§ **Aim of the task**
Output every entry exactly as it appears.

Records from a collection
▼▼▼

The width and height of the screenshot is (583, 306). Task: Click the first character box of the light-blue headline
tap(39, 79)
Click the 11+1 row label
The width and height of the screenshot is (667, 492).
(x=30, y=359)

▲▲▲

§ **Answer section**
The width and height of the screenshot is (583, 306). Task: Click the first character box of the light-blue headline
tap(39, 79)
Click the 11+1 row label
The width and height of the screenshot is (667, 492).
(x=30, y=359)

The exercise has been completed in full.